[Opening GIVEN RECORDS section]
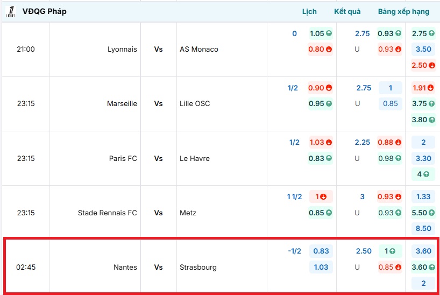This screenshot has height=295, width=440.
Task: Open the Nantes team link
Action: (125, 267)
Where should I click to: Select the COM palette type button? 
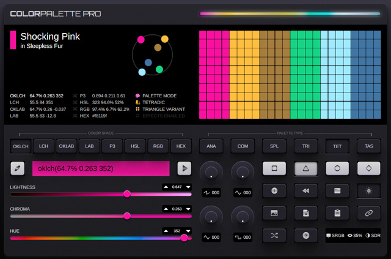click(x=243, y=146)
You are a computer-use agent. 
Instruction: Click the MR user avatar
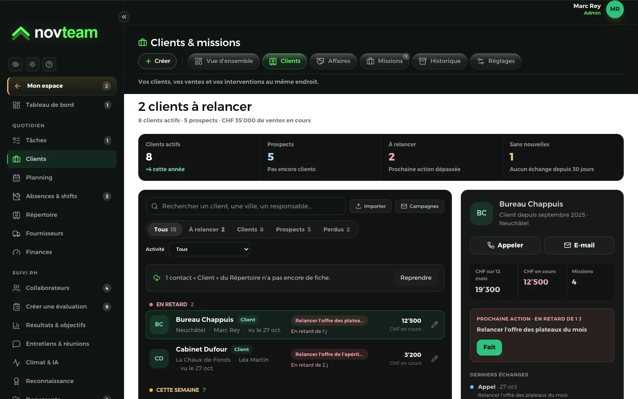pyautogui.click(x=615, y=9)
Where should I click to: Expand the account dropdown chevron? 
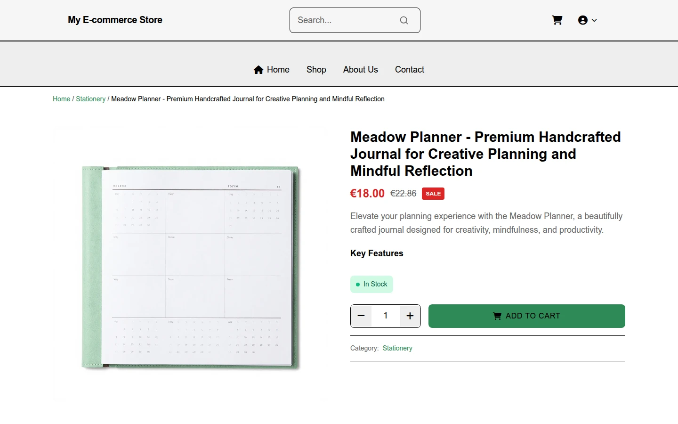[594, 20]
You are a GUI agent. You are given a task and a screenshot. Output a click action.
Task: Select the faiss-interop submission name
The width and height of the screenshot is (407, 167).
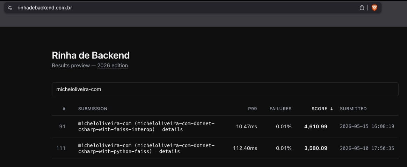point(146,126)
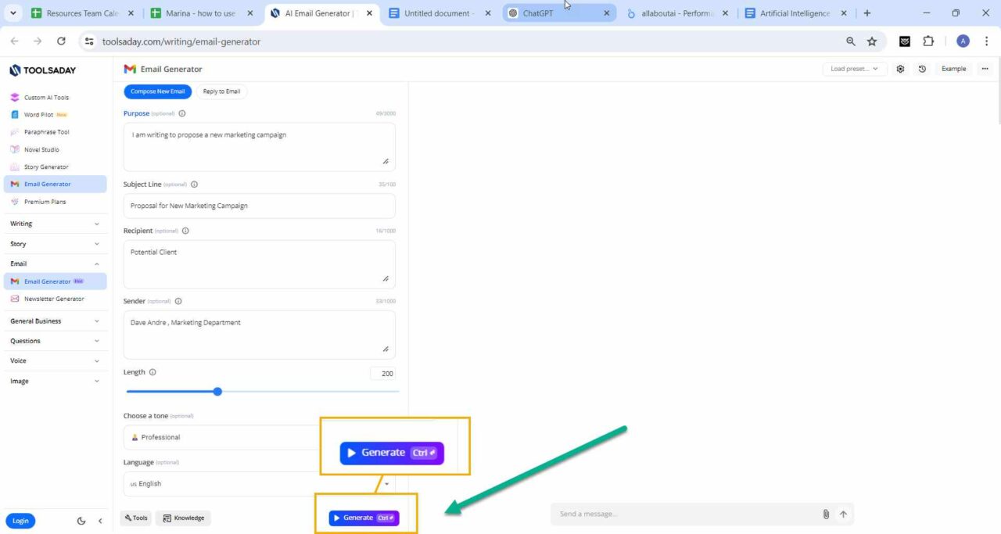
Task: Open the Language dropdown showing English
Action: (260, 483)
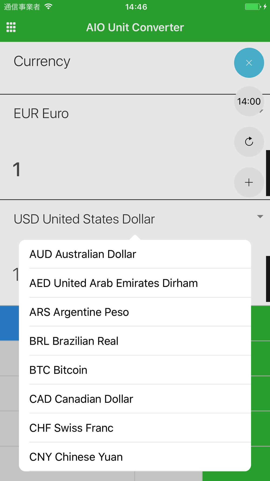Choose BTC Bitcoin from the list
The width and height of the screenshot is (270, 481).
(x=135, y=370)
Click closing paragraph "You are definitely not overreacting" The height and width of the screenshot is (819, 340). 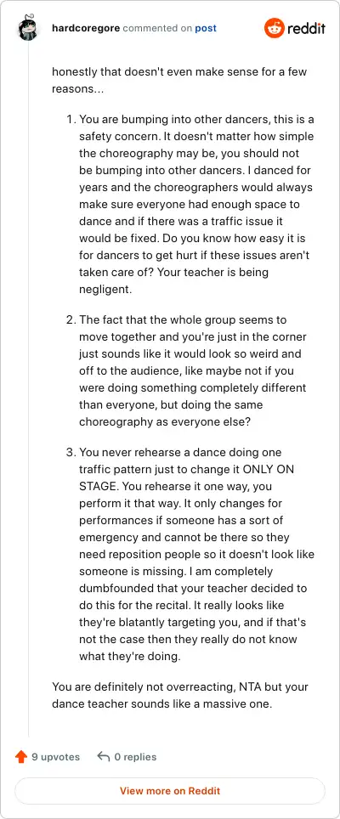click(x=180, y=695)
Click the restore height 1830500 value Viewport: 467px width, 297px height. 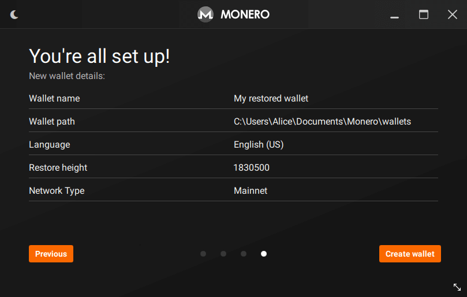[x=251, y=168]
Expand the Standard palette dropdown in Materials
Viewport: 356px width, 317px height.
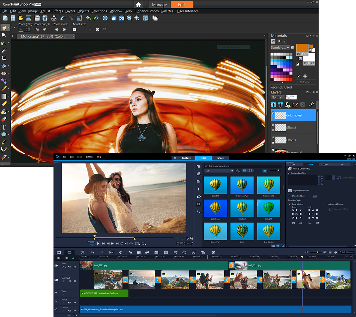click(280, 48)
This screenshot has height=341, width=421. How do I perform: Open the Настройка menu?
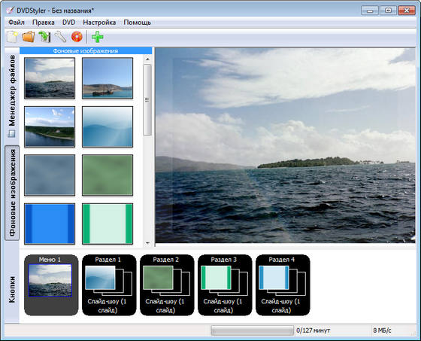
[Closing GIVEN RECORDS section]
[Opening GIVEN RECORDS section]
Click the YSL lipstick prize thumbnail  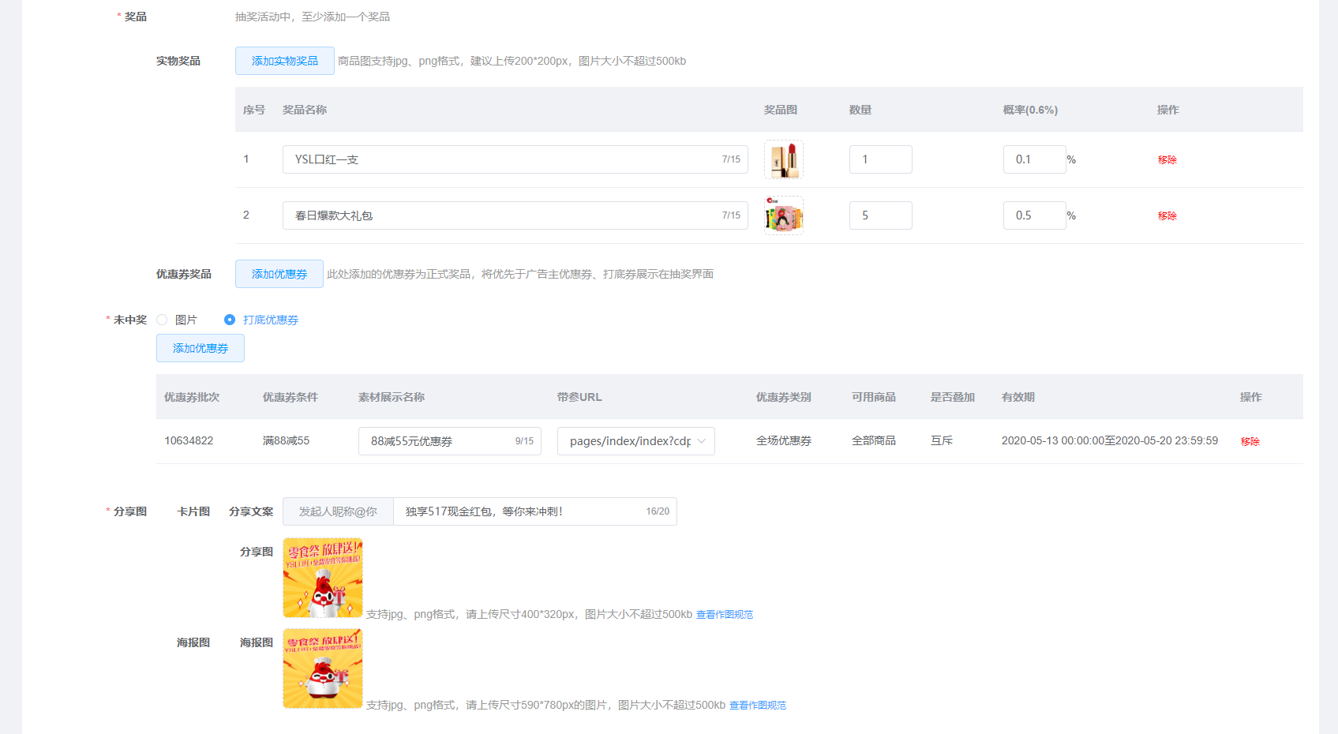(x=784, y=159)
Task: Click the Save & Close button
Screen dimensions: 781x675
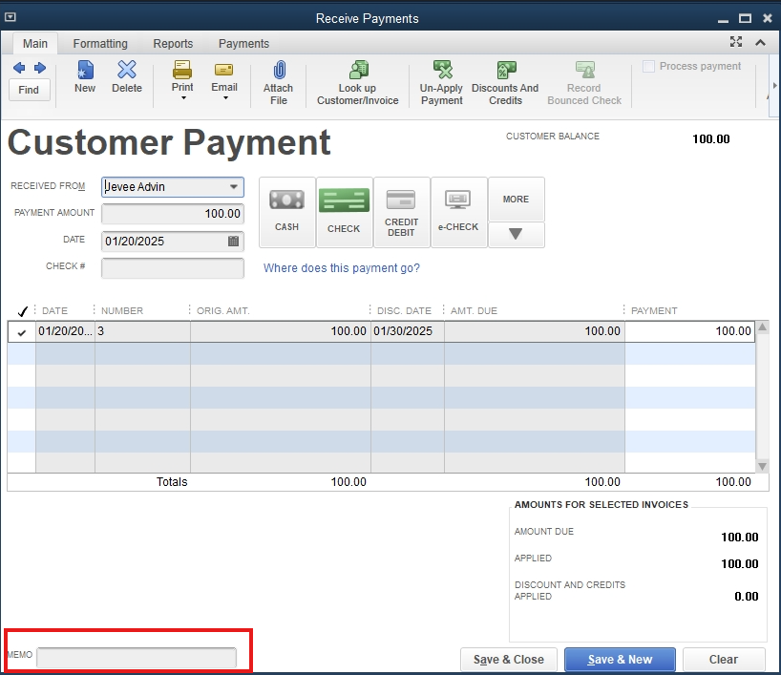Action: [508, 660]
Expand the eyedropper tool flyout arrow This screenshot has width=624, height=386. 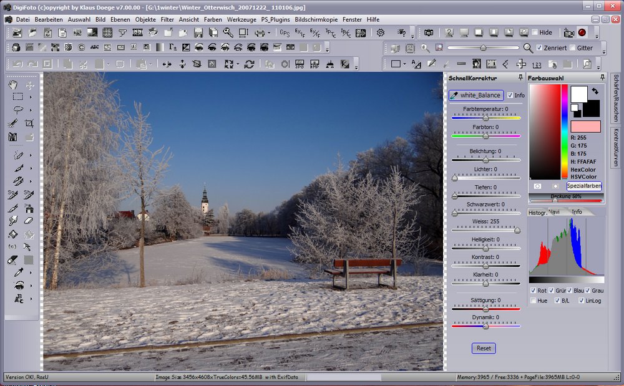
[Closing GIVEN RECORDS section]
WHAT YOU WILL DO
If a line in the entries above contains "agent", include it in the count, then report only the total.

RESULT OF THE TASK
2